Once I started college I went back to binging and have never stopped. Recently, I've gone over the edge into purging. You have no idea how it feels to eat ice cream until you feel sick, then drink syrup of ipecac and spend the next couple of hours on the bathroom floor throwing up. I do know how it feels. I've done it. I spent a long time being mystified as to why this suddenly started happening. What could possibly have triggered it?

Now I've realized what it is. I am under an incredible amount of stress concerning Vicki's wedding. I want to be at my sister's wedding. I'm happy as I could be for her. But every bit of discussion, preparation, anticipation, as well as those two weeks when I'll be home for the wedding – all of it is a constant reminder that my parents refused to even come to my wedding, that they (my father, mostly) refused to even accept that it existed. I am happier than I have ever been in my life, happier than I ever could have dreamed it would be possible to be, and it's not something I can share with my parents. I spent my whole life trying to do everything so that you'd be proud of me. Everything I worked for, everything I accomplished, was because I wanted to be your good girl. And because of something that I have no control over, I've lost that. I did not decide to be a lesbian. I tried not to be because I knew you wouldn't like it and I couldn't bear to have you disapprove of me. But it doesn't work like that.

I am a lesbian. Trying not to be wouldn't be fair to me or to any man I married, or to any children I would have with him. One of the good things I grew up with was the fact that my parents truly cared about each other. I could not have given that gift to my children. I could not have felt about a man the way you two feel about each other. I tried. I really did. I just couldn't.

I don't feel guilty about being a lesbian. I do feel guilty about not being able to be what you wanted me to be. That was all I ever wanted, to have you be proud of me. That night I told you, you were sitting there talking about how friends of yours want their children to live the lives they want for them instead of the lives the children are happy with. That seemed like a perfect opening for something I'd wanted to talk to you about for a long time. I thought you meant it. You really seemed to think that a child's happiness was what mattered.
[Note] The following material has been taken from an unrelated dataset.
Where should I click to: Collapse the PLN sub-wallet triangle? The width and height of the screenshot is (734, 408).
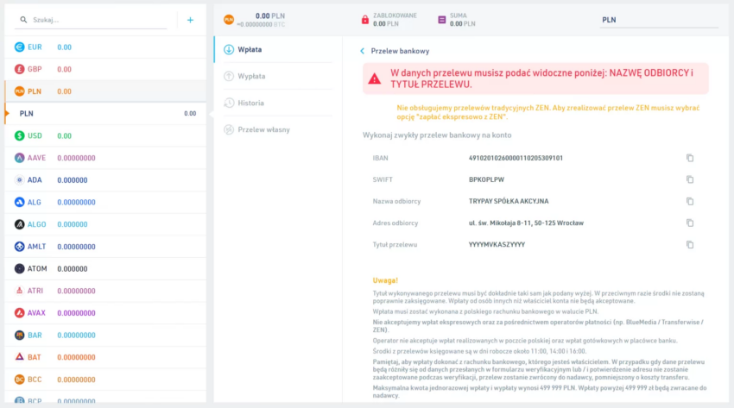[7, 113]
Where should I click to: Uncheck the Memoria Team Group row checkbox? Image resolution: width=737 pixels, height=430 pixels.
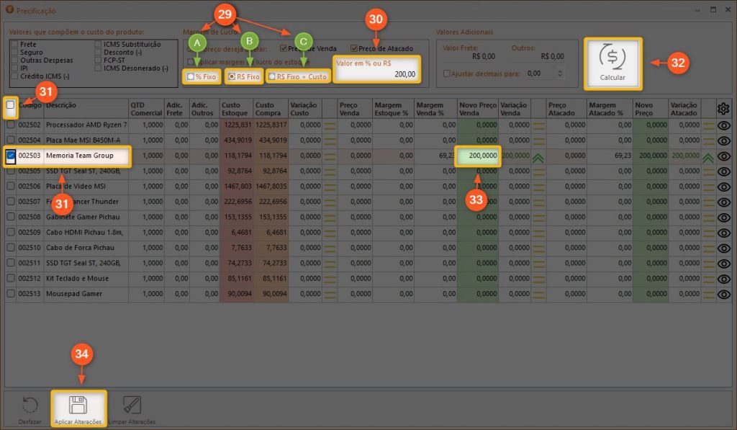(11, 155)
Well, I AM HAPPY. All I want is for you to be happy for me. And the night I told you I was getting married, you turned your back on me. What was supposed to be the best day of my life, one I'd waited for 35 years, had a cloud over it because you wouldn't be there.
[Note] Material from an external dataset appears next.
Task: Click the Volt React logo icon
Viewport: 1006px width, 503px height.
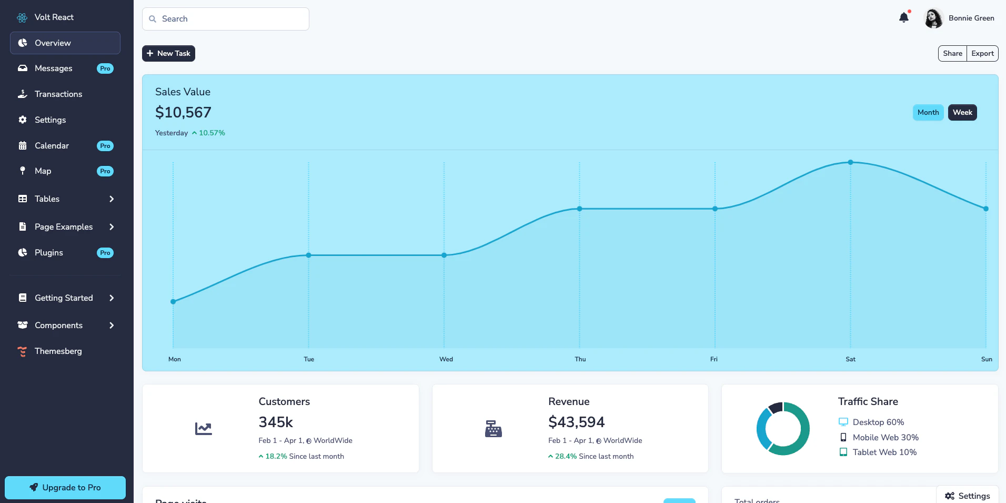Action: coord(22,17)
And now I'm expected to watch you "getting into" Vicki's wedding, and I just can't do it. It hurts too much. Oh, I'll be there for Vicki. I can't do to her what you did to me. But I'm going to have to avoid the two of you as much as possible. In fact, I feel that I'm growing further and further from you in general. And that hurts, too. I don't like to stay at the house when I visit because I need space to just leave when things get tense. It's hard to be there and have to watch everything I say and do so that I don't remind you that I'm a lesbian. and I definitely can't stay there in July. Sometimes I really don't care if I ever come to visit again except there are people in town who can accept me the way I am, and I wouldn't want to never see them anymore.

It's not easy to spend the first half of your life trying to please someone and the second half knowing you never, ever, will be able to. I thought I'd accepted that, but I guess not. As a result, I feel this loss of control that used to make me try to control the people around me, usually by anger. But because I've recognized that the temper thing is not who I want to be, I guess I had to come up with some other way I could be in control. So I eat, and sometimes I throw up. I don't yet really understand why the two are connected because I sure don't feel in control when I'm stuffing food in my mouth long after I stop being hungry, even after I start to feel sick from being overfull, but I know they are. I just hope I can put it all behind me before I'm as big as a house or completely ruin my health.